Enfin, concernant la neuropathie diabétique, « sa prévalence est plutôt stable, régressant même et, surtout, sa prévention est de plus en plus efficace », explique le Pr Jean-Jacques Altman, chef du service de diabétologie (hôpital européen Georges-Pompidou, Paris). Difficile cependant de l’estimer. Elle toucherait entre 70 et 80 % des diabétiques lorsqu’on fait parler des tests sophistiqués de conduction nerveuse, considérablement moins avec des tests plus simples. Fondées sur des critères cliniques, certaines études l’évaluent à 50 % chez les diabétiques dont la maladie évolue depuis plus de 20 ans et également à 50 % après l’âge de 65 ans.

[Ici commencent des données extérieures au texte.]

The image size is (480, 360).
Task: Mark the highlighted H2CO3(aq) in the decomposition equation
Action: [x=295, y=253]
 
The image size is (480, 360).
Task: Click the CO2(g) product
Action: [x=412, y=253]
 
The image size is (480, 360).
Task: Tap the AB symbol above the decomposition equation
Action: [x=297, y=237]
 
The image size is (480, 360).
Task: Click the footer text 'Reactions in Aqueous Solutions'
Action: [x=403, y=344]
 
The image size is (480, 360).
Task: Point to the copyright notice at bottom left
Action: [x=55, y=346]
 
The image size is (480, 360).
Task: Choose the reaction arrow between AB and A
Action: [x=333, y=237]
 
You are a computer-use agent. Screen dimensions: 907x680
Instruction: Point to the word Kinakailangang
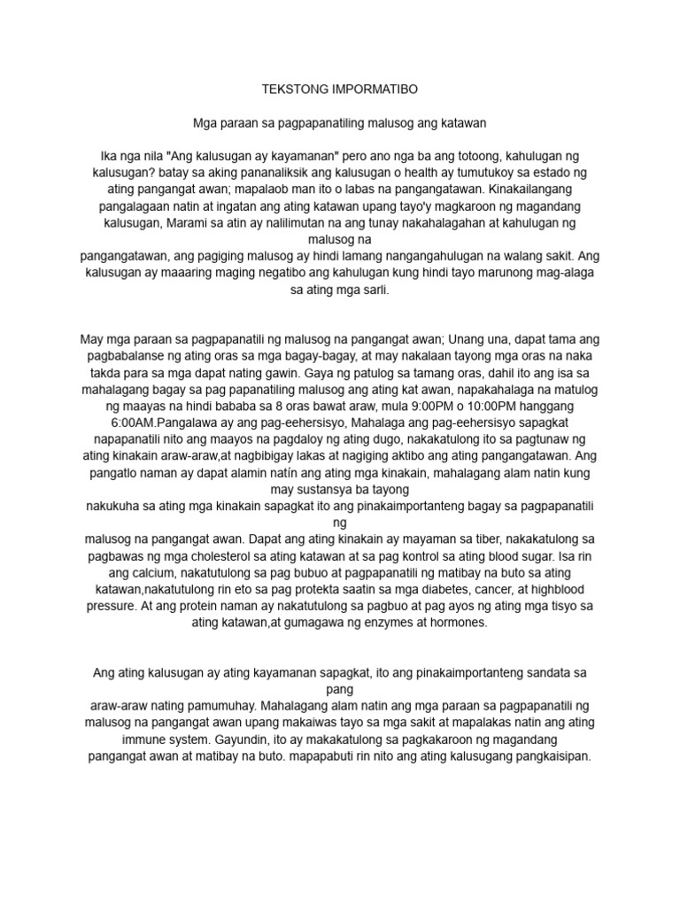528,190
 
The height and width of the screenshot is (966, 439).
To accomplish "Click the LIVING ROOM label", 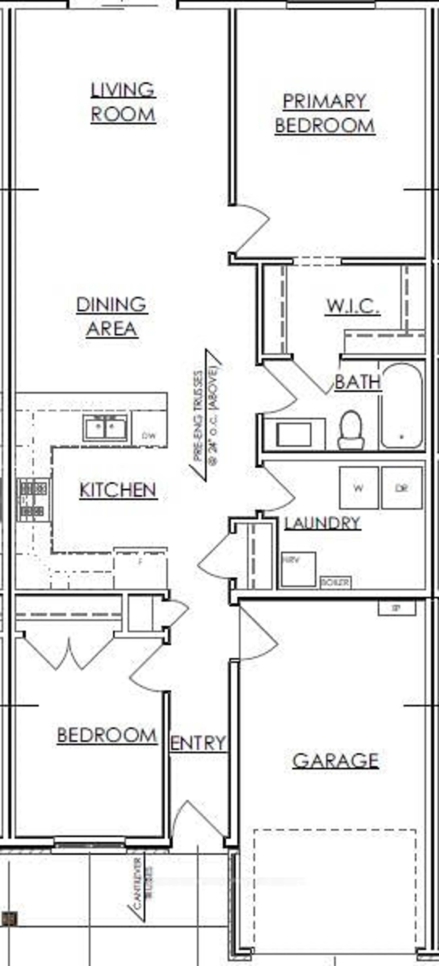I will coord(123,102).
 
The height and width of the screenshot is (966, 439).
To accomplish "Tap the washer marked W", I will coord(358,488).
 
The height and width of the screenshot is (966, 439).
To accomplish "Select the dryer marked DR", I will coord(402,488).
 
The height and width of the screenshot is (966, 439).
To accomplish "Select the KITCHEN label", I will coord(118,490).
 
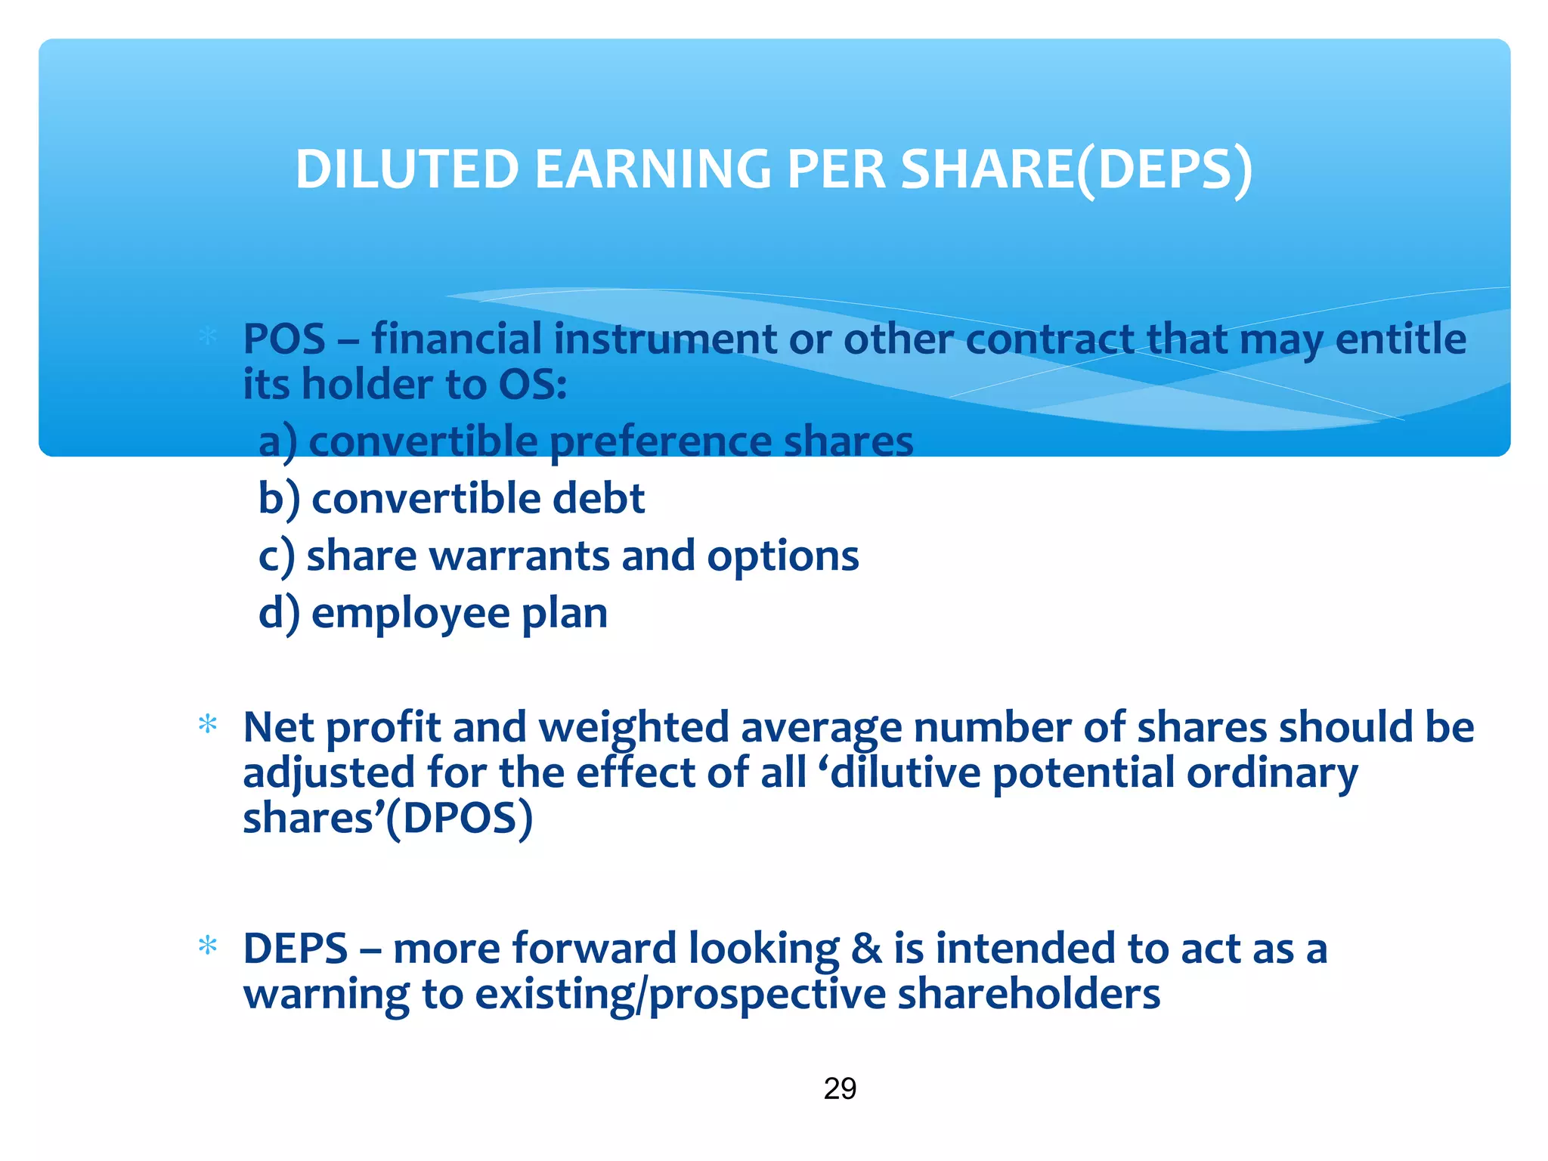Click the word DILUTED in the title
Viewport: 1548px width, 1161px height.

La neuropathie diabétique est définie à la fois par l'atteinte des systèmes nerveux périphérique et végétatif (neuropathie autonome ou dysautonomie).

La plus courante, la neuropathie périphérique des membres inférieurs, a bénéficié depuis ces dernières années d’outils simples de dépistage comme le test au monofilament, aujourd’hui globalement diffusé. Mais ce qui n’a pas progressé, c’est le soulagement des formes hyper-

esthésiques.

En revanche, « un réel progrès à souligner est la gradation du risque d'ulcération des pieds chez le diabétique selon le Groupe international de travail sur le pied diabétique, et son utilisation banalisée en médecine générale, poursuit le Pr Altman. Aussi, les amputations dites hautes – à mi-jambe, voire à mi-cuisse – sont en très nette diminution grâce aux soins dits conservateurs et aux multiples méthodes de revascularisation (angioplastie, stents, pontage etc.) ». Globalement, 15 % des diabétiques présenteront une ulcération du pied au cours de leur vie. Plus de la moitié des amputations des membres inférieurs concernent les diabétiques, le diabète restant de loin la première cause.

Par ailleurs, le meilleur contrôle du diabète a eu des retombées positives sur la neuropathie végétative : « Nous en voyons nettement moins qu’il y a dix-vingt ans, constate Jean-Jacques Altman. Les manifestations cliniques de la neuropathie digestive sont de plus en plus rares dans nos consultations même si les études employant des molécules marquées chiffrent à 20- 50 % la proportion de diabétiques concernés par une gastroparésie clinique ou infraclinique. Il subsiste quelques cas de neuropathies coliques et de neurovessies ». Néanmoins, la neuropathie autonome cardiaque – surtout chez le patient hypertendu traité – est encore fréquente, largement sous-estimée et négligée. Il s'agit par exemple de l'hypotension orthostatique, majorée par les traitements indispensables de l’hypertension artérielle ou encore la tachycardie permanente. Plus d’un quart des patients diabétiques de type 1 et un tiers des patients diabétiques de type 2 présentent une neuropathie autonome cardiaque, parfois même dès le diagnostic de leur diabète.